__TASK STATEMENT__:
Go through the records and give each one again exactly.

__MATERIAL TO PROCESS__:
# # #

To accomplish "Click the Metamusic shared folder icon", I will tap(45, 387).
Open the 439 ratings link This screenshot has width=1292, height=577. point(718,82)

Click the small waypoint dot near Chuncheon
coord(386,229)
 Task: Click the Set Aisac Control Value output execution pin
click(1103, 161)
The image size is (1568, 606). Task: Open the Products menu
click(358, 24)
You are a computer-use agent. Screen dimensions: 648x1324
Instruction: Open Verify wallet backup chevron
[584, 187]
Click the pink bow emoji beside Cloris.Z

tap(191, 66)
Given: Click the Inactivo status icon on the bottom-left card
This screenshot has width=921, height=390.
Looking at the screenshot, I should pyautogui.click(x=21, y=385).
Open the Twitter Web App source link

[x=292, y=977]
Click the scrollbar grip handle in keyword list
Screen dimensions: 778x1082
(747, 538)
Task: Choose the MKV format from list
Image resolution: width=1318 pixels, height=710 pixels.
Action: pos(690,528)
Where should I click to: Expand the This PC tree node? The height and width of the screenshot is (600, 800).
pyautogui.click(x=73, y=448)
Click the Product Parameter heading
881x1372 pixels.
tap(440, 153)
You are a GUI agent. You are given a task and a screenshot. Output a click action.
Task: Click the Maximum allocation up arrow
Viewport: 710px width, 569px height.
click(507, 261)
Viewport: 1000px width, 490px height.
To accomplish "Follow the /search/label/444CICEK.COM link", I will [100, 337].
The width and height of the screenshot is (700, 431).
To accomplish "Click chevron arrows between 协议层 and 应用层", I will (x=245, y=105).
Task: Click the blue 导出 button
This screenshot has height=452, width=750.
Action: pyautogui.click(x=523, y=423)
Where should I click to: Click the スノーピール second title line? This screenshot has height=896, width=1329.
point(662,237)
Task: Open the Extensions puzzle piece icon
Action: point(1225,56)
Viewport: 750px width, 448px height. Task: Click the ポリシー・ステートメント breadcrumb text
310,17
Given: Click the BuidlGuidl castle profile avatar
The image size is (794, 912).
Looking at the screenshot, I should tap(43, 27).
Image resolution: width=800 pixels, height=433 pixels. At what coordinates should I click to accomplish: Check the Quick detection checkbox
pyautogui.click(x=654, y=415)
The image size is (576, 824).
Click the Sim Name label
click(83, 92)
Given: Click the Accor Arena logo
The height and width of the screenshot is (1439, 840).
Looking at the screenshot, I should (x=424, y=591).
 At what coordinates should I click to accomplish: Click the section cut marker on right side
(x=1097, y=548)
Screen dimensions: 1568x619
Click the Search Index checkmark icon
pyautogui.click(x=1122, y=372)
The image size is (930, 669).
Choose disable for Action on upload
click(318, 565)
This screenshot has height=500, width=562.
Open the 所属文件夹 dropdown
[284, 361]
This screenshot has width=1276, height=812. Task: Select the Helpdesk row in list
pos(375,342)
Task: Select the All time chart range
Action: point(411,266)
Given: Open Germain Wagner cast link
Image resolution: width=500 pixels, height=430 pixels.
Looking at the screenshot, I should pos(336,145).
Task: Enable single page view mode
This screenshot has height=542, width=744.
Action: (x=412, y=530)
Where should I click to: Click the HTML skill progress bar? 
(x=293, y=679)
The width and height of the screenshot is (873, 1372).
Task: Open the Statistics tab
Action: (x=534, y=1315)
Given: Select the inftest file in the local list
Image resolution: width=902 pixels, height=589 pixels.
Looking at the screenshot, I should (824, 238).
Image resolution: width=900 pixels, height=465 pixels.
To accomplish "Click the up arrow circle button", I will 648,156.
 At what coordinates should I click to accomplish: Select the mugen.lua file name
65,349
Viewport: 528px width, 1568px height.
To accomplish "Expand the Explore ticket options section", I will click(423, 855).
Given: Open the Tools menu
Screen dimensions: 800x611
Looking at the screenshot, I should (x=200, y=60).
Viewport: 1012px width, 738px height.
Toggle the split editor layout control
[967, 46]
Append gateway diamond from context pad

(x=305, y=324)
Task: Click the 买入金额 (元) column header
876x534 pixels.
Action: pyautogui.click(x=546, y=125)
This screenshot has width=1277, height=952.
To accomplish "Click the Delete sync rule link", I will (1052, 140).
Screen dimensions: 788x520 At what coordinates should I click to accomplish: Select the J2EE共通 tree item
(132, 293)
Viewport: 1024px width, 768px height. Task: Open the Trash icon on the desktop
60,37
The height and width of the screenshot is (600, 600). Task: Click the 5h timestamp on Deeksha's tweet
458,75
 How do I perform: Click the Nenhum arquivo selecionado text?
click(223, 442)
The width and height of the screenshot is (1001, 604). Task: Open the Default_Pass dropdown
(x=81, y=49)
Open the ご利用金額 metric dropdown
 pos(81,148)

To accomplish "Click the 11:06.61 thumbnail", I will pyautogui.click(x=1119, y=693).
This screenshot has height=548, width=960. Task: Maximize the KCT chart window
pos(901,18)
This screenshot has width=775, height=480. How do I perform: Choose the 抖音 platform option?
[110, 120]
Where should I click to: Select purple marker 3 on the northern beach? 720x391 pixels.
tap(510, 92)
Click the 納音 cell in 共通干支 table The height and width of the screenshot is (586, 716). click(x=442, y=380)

# # #

__ANSWER TO THIS TASK__:
To accomplish "Click the Metamusic shared folder icon", I will tap(45, 387).
Open the 439 ratings link This screenshot has width=1292, height=577. point(718,82)

Click the small waypoint dot near Chuncheon
coord(386,229)
 Task: Click the Set Aisac Control Value output execution pin
click(1103, 161)
The image size is (1568, 606). Task: Open the Products menu
click(358, 24)
You are a computer-use agent. Screen dimensions: 648x1324
Instruction: Open Verify wallet backup chevron
[584, 187]
Click the pink bow emoji beside Cloris.Z

tap(191, 66)
Given: Click the Inactivo status icon on the bottom-left card
This screenshot has width=921, height=390.
Looking at the screenshot, I should pyautogui.click(x=21, y=385).
Open the Twitter Web App source link

[x=292, y=977]
Click the scrollbar grip handle in keyword list
Screen dimensions: 778x1082
(747, 538)
Task: Choose the MKV format from list
Image resolution: width=1318 pixels, height=710 pixels.
Action: pos(690,528)
Where should I click to: Expand the This PC tree node? The height and width of the screenshot is (600, 800).
pyautogui.click(x=73, y=448)
Click the Product Parameter heading
881x1372 pixels.
tap(440, 153)
You are a GUI agent. You are given a task and a screenshot. Output a click action.
Task: Click the Maximum allocation up arrow
Viewport: 710px width, 569px height.
click(507, 261)
Viewport: 1000px width, 490px height.
To accomplish "Follow the /search/label/444CICEK.COM link", I will [100, 337].
The width and height of the screenshot is (700, 431).
To accomplish "Click chevron arrows between 协议层 and 应用层", I will (x=245, y=105).
Task: Click the blue 导出 button
This screenshot has height=452, width=750.
Action: pyautogui.click(x=523, y=423)
Where should I click to: Click the スノーピール second title line? This screenshot has height=896, width=1329.
point(662,237)
Task: Open the Extensions puzzle piece icon
Action: point(1225,56)
Viewport: 750px width, 448px height. Task: Click the ポリシー・ステートメント breadcrumb text
310,17
Given: Click the BuidlGuidl castle profile avatar
The image size is (794, 912).
Looking at the screenshot, I should tap(43, 27).
Image resolution: width=800 pixels, height=433 pixels. At what coordinates should I click to accomplish: Check the Quick detection checkbox
pyautogui.click(x=654, y=415)
The image size is (576, 824).
Click the Sim Name label
click(83, 92)
Given: Click the Accor Arena logo
The height and width of the screenshot is (1439, 840).
Looking at the screenshot, I should (x=424, y=591).
 At what coordinates should I click to accomplish: Click the section cut marker on right side
(x=1097, y=548)
Screen dimensions: 1568x619
Click the Search Index checkmark icon
pyautogui.click(x=1122, y=372)
The image size is (930, 669).
Choose disable for Action on upload
click(318, 565)
This screenshot has height=500, width=562.
Open the 所属文件夹 dropdown
[284, 361]
This screenshot has width=1276, height=812. Task: Select the Helpdesk row in list
pos(375,342)
Task: Select the All time chart range
Action: point(411,266)
Given: Open Germain Wagner cast link
Image resolution: width=500 pixels, height=430 pixels.
Looking at the screenshot, I should pos(336,145).
Task: Enable single page view mode
This screenshot has height=542, width=744.
Action: (x=412, y=530)
Where should I click to: Click the HTML skill progress bar? 
(x=293, y=679)
The width and height of the screenshot is (873, 1372).
Task: Open the Statistics tab
Action: (x=534, y=1315)
Given: Select the inftest file in the local list
Image resolution: width=902 pixels, height=589 pixels.
Looking at the screenshot, I should (824, 238).
Image resolution: width=900 pixels, height=465 pixels.
To accomplish "Click the up arrow circle button", I will 648,156.
 At what coordinates should I click to accomplish: Select the mugen.lua file name
65,349
Viewport: 528px width, 1568px height.
To accomplish "Expand the Explore ticket options section", I will click(423, 855).
Given: Open the Tools menu
Screen dimensions: 800x611
Looking at the screenshot, I should (x=200, y=60).
Viewport: 1012px width, 738px height.
Toggle the split editor layout control
[967, 46]
Append gateway diamond from context pad

(x=305, y=324)
Task: Click the 买入金额 (元) column header
876x534 pixels.
Action: pyautogui.click(x=546, y=125)
This screenshot has width=1277, height=952.
To accomplish "Click the Delete sync rule link", I will (1052, 140).
Screen dimensions: 788x520 At what coordinates should I click to accomplish: Select the J2EE共通 tree item
(132, 293)
Viewport: 1024px width, 768px height. Task: Open the Trash icon on the desktop
60,37
The height and width of the screenshot is (600, 600). Task: Click the 5h timestamp on Deeksha's tweet
458,75
 How do I perform: Click the Nenhum arquivo selecionado text?
click(223, 442)
The width and height of the screenshot is (1001, 604). Task: Open the Default_Pass dropdown
(x=81, y=49)
Open the ご利用金額 metric dropdown
 pos(81,148)

To accomplish "Click the 11:06.61 thumbnail", I will pyautogui.click(x=1119, y=693).
This screenshot has height=548, width=960. Task: Maximize the KCT chart window
pos(901,18)
This screenshot has width=775, height=480. How do I perform: Choose the 抖音 platform option?
[110, 120]
Where should I click to: Select purple marker 3 on the northern beach? 720x391 pixels.
tap(510, 92)
Click the 納音 cell in 共通干支 table The height and width of the screenshot is (586, 716). click(x=442, y=380)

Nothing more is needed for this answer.